TEXT EXCERPT:
W. Jon Williams
Dr. W. Jon Williams is currently a Senior Research Physiologist in the Research Branch of the National Personal Protective Technology Laboratory (NPPTL)/NIOSH/CDC. Dr. Williams has 31 years of experience in human experimental physiology beginning with a National Academies/National Research Council Resident Research Associateship (post-doc) at the NASA Johnson Space Center in the Medical Sciences Division. Dr. Williams was then hired by a NASA contractor (Wyle Life Sciences) as a Senior Research Scientist/Section Supervisor of the Exercise Physiology Laboratory. Dr. Williams conducting studies on the effects of simulated and actual microgravity on human physiology. In 2003, he was recruited to the NPPTL to establish a human research capability which included the Human Physiology, Biochemistry, and Thermo-Physiology Laboratories. Dr. Williams has mentored 2 NRC post-doctoral fellows, supervised the research of a PhD student (University of Cincinnati), recruited and mentored several junior physiologists and had served as PI on a dozen physiological research protocols involving the physiological burden imposed by personal protective ensembles (PPE). Dr. Williams served as the Lead, Human Factors and Ergonomics Team at the NPPTL for 4 years.
Williams has active collaborations with faculty at the University of
Cincinnati, researchers at the US Army Corps of Engineers, the US Army Research
Laboratories, the US Army Natick Soldier Center, North Carolina State
University, and has been associated with the Korey Stringer Institute of the
University of Connecticut for several years. Dr. Williams has also served as a scientific consultant for 6 commercial
interests primarily developing wireless physiological monitoring systems and
personal cooling systems to be worn with PPE. Dr. Williams served as a scientific expert on the International
Standards Organization (ISO) Project Group 5 for 10 years and authored two
technical specifications for that group that were used in the development of
ISO respiratory protection standards.
Dr. Williams has served on national/international standards organizations, co-authored a revision of a NIOSH  document on occupational heat stress and has authored/co-authored a total of ~125 peer-reviewed scientific articles, conference papers/abstracts, book chapters, and government documents.
Dr. Williams received BS and MS degrees in Biology from San Diego State University and MS and PhD degrees in Physiology from the University of Illinois at Urbana-Champaign.

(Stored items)
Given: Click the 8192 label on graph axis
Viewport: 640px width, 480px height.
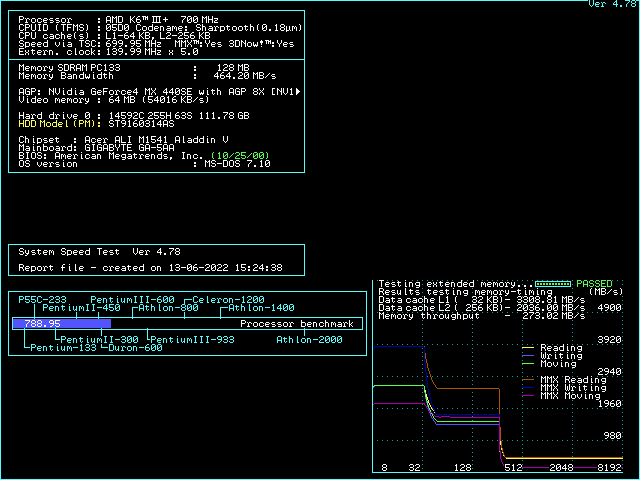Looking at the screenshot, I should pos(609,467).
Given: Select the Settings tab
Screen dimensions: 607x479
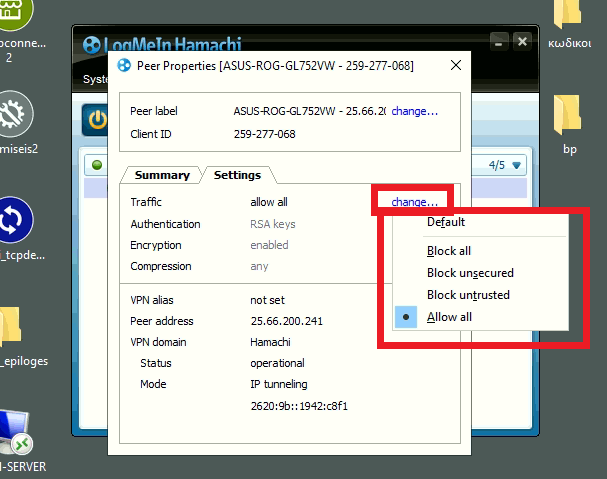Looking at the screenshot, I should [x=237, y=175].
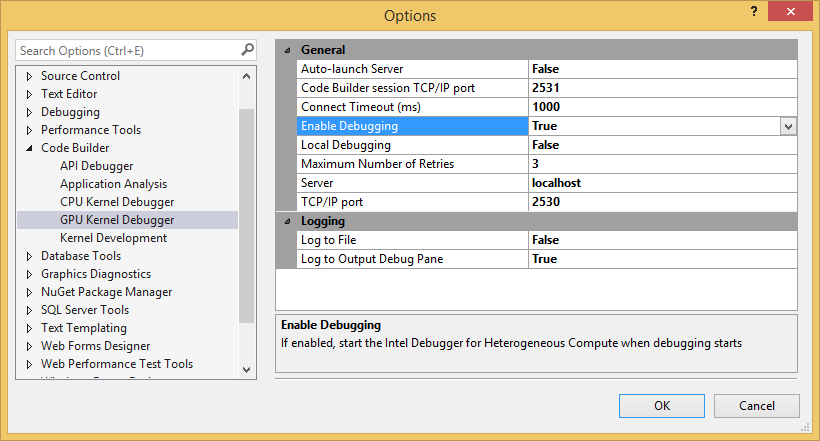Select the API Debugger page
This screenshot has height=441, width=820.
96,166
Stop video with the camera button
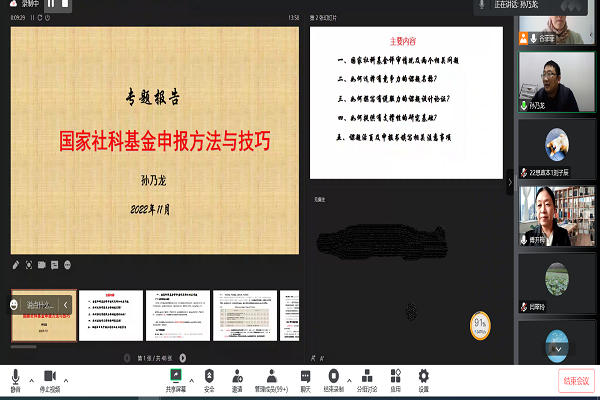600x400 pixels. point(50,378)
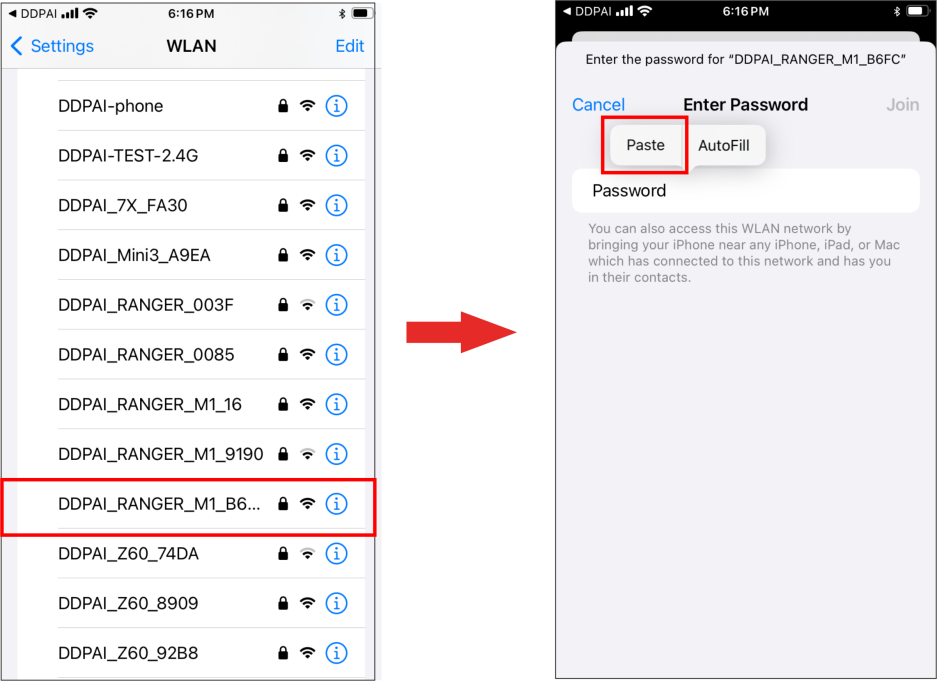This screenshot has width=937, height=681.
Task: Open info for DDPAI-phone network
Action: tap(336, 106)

ACTIVITIES:
a: Write out the W. Jon Williams biography between "Dr. Williams has served" and "Illinois at Urbana-Champaign.", inclusive.
b: Decide whether each statement agrees with the W. Jon Williams biography, answering yes or no and quoting the deciding words exactly.
(i) Dr. Williams led the Human Factors and Ergonomics Team at the NPPTL for six years.
(ii) Dr. Williams was recruited to the NPPTL in 2003.
(iii) Dr. Williams earned his PhD at San Diego State University.
c: Answer these questions from the W. Jon Williams biography, one per line.
(i) Where did Dr. Williams hold his National Academies/National Research Council Resident Research Associateship?
(ii) How many NRC post-doctoral fellows has Dr. Williams mentored?
(iii) For how many years was Dr. Williams a scientific expert on ISO Project Group 5?

EXERCISE RESPONSES:
a:
Dr. Williams has served on national/international standards organizations, co-authored a revision of a NIOSH  document on occupational heat stress and has authored/co-authored a total of ~125 peer-reviewed scientific articles, conference papers/abstracts, book chapters, and government documents.
Dr. Williams received BS and MS degrees in Biology from San Diego State University and MS and PhD degrees in Physiology from the University of Illinois at Urbana-Champaign.

b:
(i) No: "served as the Lead, Human Factors and Ergonomics Team at the NPPTL for 4 years."
(ii) Yes: "In 2003, he was recruited to the NPPTL"
(iii) No: "MS and PhD degrees in Physiology from the University of Illinois at Urbana-Champaign."

c:
(i) At the NASA Johnson Space Center, in the Medical Sciences Division.
(ii) Two.
(iii) Ten years.